Work required:
In the records below, find the line with "1071x595 pixels. Task: Click" and the line with "The width and"; return exactly those lines and every line between them.

Top of Source material

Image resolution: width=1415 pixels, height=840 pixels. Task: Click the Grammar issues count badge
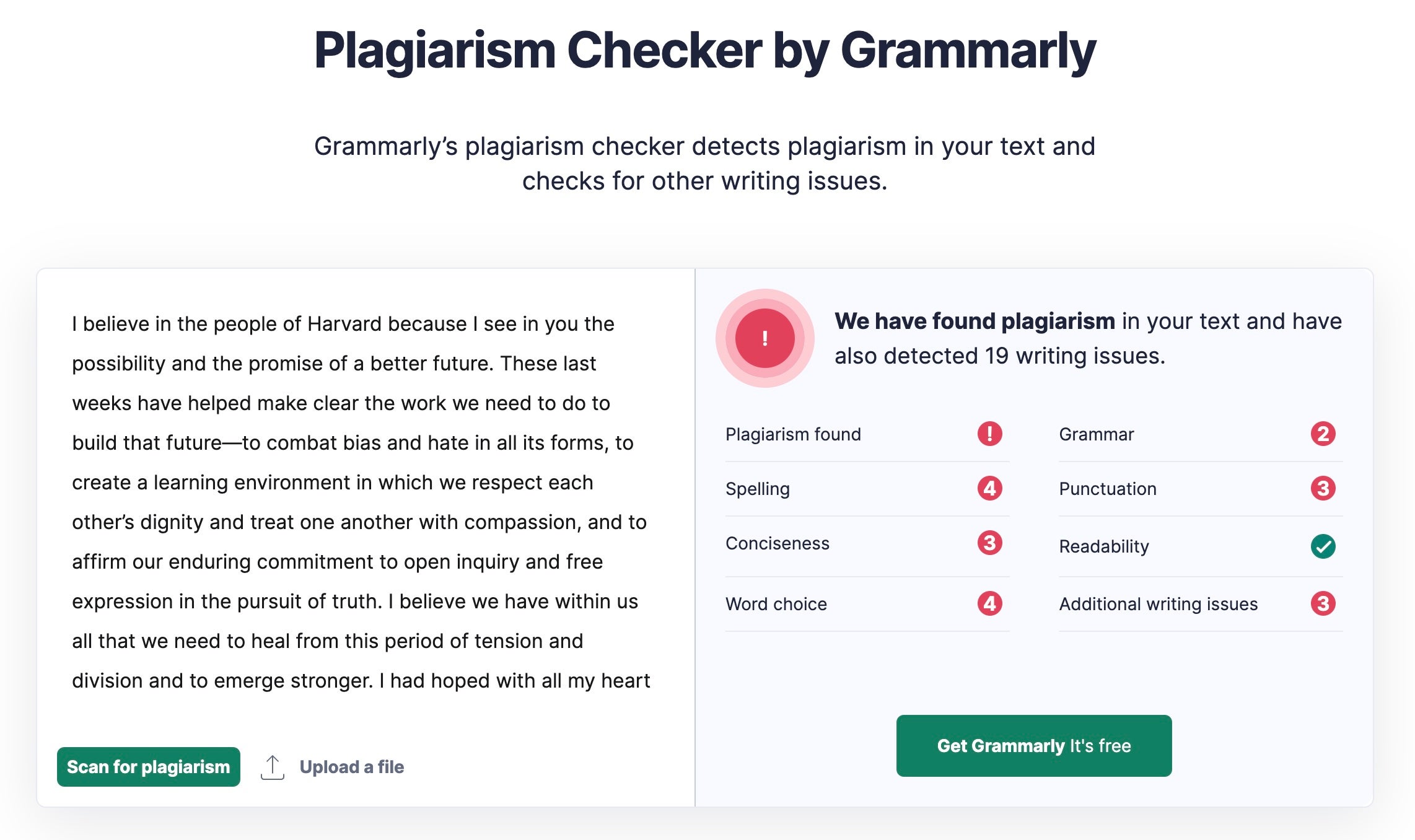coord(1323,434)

Bottom of Source material
Top of Source material

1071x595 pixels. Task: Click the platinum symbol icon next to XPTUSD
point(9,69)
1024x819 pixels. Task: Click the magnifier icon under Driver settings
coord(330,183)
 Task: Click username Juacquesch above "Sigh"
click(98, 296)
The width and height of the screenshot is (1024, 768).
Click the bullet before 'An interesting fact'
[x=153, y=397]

Bottom of Source material

Output of the task:
1071x595 pixels. Task: Click the platinum symbol icon next to XPTUSD
point(9,69)
1024x819 pixels. Task: Click the magnifier icon under Driver settings
coord(330,183)
 Task: Click username Juacquesch above "Sigh"
click(98, 296)
The width and height of the screenshot is (1024, 768).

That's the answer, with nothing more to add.